> [WHAT YOU SHOULD DO]:
Could you show all lines in the entries below that contain the string "will"?

*** Opening of GIVEN DATA ***

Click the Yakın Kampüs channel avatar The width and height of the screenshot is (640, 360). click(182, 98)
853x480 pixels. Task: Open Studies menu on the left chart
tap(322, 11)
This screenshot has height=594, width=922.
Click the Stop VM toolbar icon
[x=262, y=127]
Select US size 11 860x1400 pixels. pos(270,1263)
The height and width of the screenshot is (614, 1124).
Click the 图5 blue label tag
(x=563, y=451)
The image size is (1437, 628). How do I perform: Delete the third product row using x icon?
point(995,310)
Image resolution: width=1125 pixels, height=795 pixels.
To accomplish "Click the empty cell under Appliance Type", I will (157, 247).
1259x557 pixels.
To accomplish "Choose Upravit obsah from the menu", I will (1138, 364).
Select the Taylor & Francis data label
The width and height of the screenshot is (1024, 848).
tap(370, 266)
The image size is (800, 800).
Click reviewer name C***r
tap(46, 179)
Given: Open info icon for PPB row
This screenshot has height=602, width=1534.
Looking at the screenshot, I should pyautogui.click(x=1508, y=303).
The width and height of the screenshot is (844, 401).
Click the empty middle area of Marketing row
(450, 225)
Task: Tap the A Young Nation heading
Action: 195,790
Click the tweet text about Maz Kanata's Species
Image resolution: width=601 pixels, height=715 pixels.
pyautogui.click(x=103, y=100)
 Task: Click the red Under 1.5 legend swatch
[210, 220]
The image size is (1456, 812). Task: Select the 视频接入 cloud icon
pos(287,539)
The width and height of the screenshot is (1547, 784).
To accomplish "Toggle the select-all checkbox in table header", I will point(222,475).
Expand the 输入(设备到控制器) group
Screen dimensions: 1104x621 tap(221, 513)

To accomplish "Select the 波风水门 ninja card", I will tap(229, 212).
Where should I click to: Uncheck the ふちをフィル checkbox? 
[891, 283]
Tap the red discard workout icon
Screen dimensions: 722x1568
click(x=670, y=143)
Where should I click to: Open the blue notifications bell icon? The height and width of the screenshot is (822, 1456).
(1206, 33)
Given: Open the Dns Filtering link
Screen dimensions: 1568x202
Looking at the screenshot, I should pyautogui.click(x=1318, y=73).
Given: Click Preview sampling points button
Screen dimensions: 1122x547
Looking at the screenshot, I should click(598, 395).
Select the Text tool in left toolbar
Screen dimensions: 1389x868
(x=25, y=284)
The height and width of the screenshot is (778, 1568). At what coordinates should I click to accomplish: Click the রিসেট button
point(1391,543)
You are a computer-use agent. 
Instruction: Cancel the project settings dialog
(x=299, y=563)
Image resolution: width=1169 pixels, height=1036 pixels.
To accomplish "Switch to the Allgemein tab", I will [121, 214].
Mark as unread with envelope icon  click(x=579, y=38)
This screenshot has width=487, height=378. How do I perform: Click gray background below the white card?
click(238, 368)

*** Close of GIVEN DATA ***

> [WRITTEN ANSWER]:
To accomplish "Click the empty cell under Appliance Type", I will (157, 247).
To accomplish "Choose Upravit obsah from the menu", I will (1138, 364).
To accomplish "Toggle the select-all checkbox in table header", I will point(222,475).
To accomplish "Select the 波风水门 ninja card", I will tap(229, 212).
To accomplish "Switch to the Allgemein tab", I will [121, 214].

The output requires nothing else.